◆ **TEXTO**
* * * * *
Nos 11 anos de pontificado, Francisco convocou nove
consistórios para criar novos cardeais. Assim, criou 142, sendo 113 eleitores e
29 não-eleitores, de 70 países. Destes países, 22 nunca tiveram um cardeal
antes. Este nível de atividade contrasta com são João Paulo II, que convocou
nove consistórios, num pontificado de 27 anos, e com Bento XVI, que convocou
cinco, em oito anos. Porém, o recorde de novos barretes vermelhos pertence a
são João Paulo II, que criou 231 novos cardeais no seu pontificado. Se um
conclave começasse hoje, haveria 94 cardeais eleitores criados por Francisco,
27 criados por Bento XVI e oito criados por São João Paulo II. Para eleger o
papa seria necessário um bloco de 86 votos (dois terços do conclave), e os criados
por Francisco são mais de dois terços.
Todavia, até
ao final de 2024, mais 10 cardeais perderão o direito de voto no conclave.
Portanto, se o Papa não convocar novo consistório até ao final do ano, o número
voltará a ser inferior ao máximo de 120 cardeais eleitores. Entre os 10
cardeais que vão completar 80 anos nos próximos meses, está Luis Francisco
Ladaria Ferrer, prefeito emérito do Dicastério para a Doutrina da Fé, influente,
mas que deseja deixar cargos públicos, tendo pedido ao Papa dispensa de participar
no Sínodo da Sinodalidade, e Marc Ouellet, prefeito emérito do Dicastério para
os Bispos.
* * * * *
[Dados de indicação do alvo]
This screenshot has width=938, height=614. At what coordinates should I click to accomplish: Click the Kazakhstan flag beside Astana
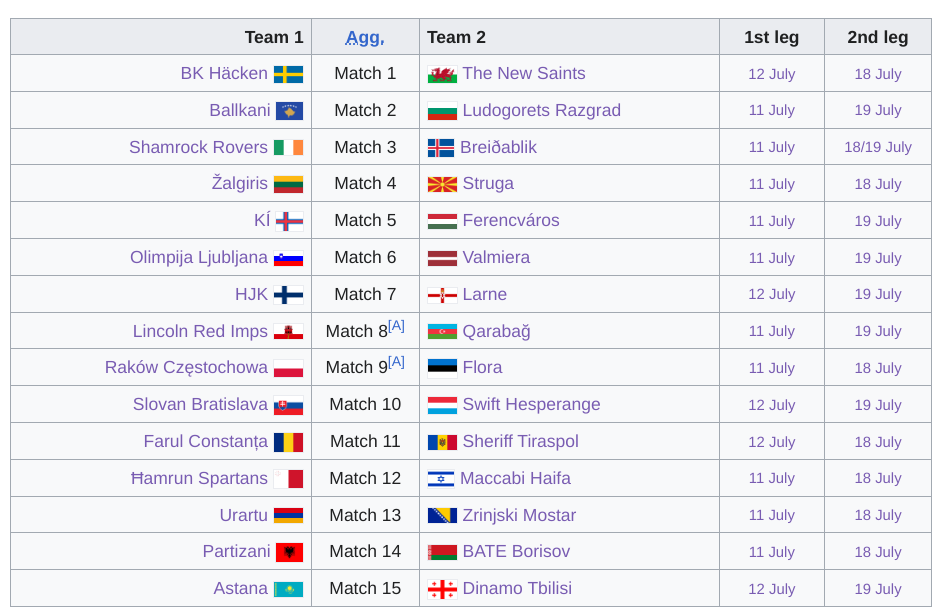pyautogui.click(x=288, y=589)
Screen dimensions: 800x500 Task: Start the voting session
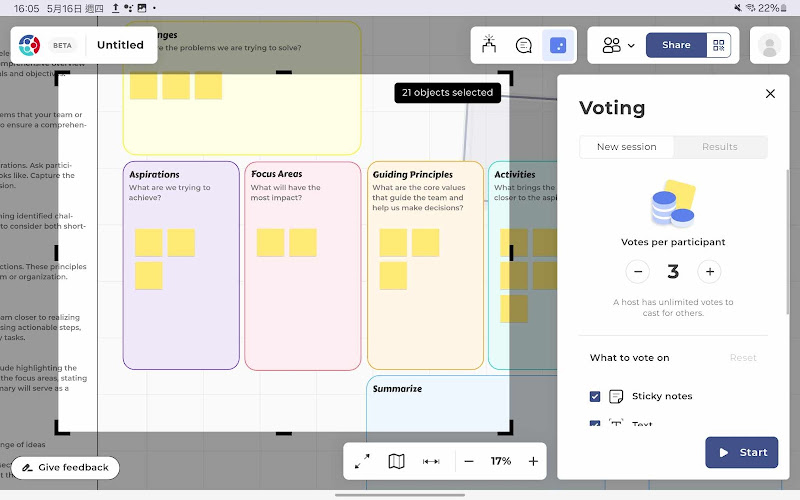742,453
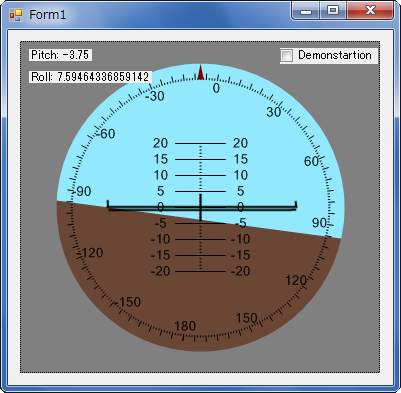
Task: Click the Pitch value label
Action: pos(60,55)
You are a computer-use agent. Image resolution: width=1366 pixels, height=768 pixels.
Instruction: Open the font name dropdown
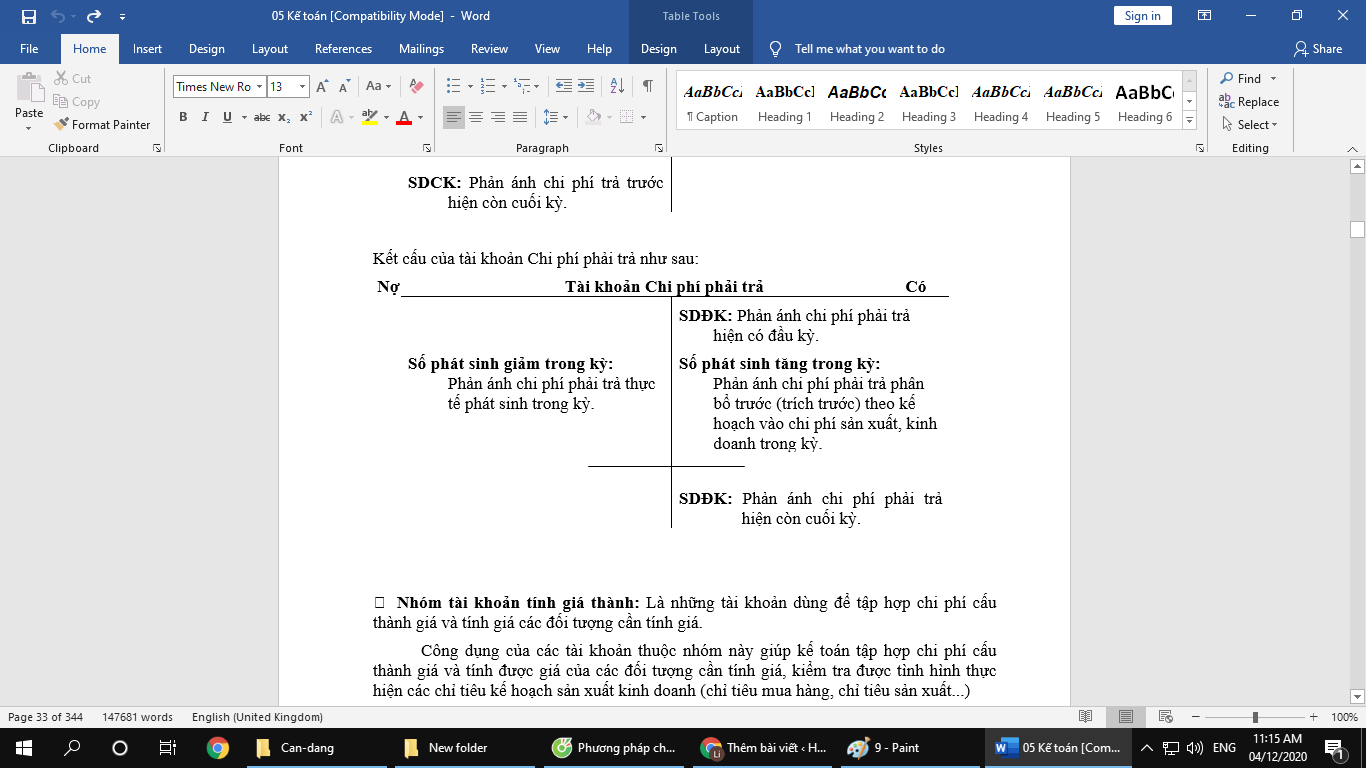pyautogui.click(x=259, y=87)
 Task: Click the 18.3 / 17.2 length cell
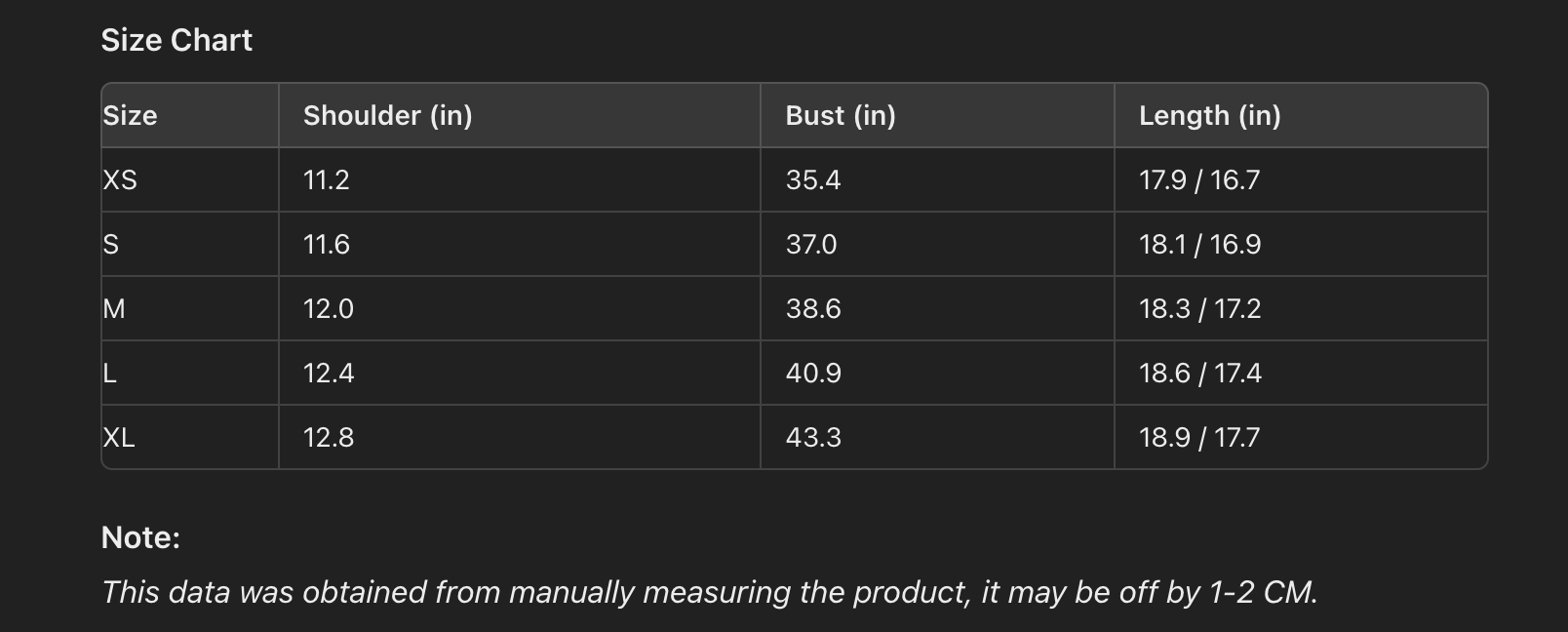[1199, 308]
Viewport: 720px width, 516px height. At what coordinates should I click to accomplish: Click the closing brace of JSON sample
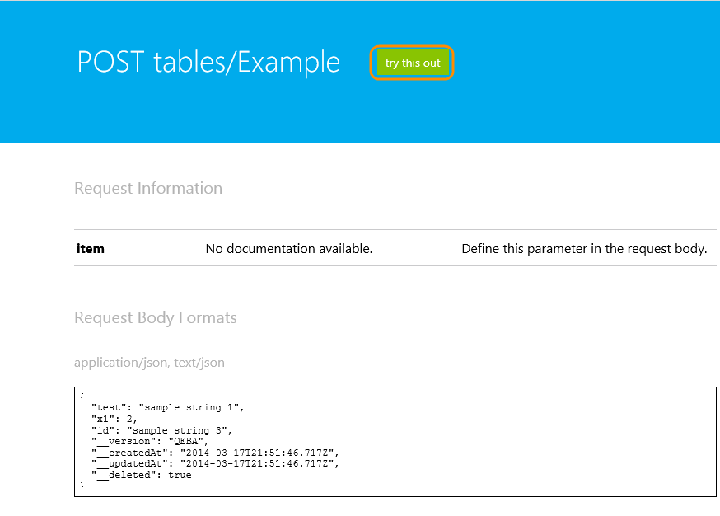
* * * * *
◆ **TAREFAS**
**1)** Edite o trecho do texto sobre os cardeais de "Nos 11 anos" a "de dois terços.", substituindo "barretes vermelhos" por "chapéus cardinalícios".
**2)** Segundo o texto sobre os cardeais, quantos dos países de origem dos cardeais criados por Francisco nunca tinham tido um cardeal antes?

◆ **RESPOSTAS A SEGUIR**
**1)**
Nos 11 anos de pontificado, Francisco convocou nove
consistórios para criar novos cardeais. Assim, criou 142, sendo 113 eleitores e
29 não-eleitores, de 70 países. Destes países, 22 nunca tiveram um cardeal
antes. Este nível de atividade contrasta com são João Paulo II, que convocou
nove consistórios, num pontificado de 27 anos, e com Bento XVI, que convocou
cinco, em oito anos. Porém, o recorde de novos chapéus cardinalícios pertence a
são João Paulo II, que criou 231 novos cardeais no seu pontificado. Se um
conclave começasse hoje, haveria 94 cardeais eleitores criados por Francisco,
27 criados por Bento XVI e oito criados por São João Paulo II. Para eleger o
papa seria necessário um bloco de 86 votos (dois terços do conclave), e os criados
por Francisco são mais de dois terços.

**2)** 22 países.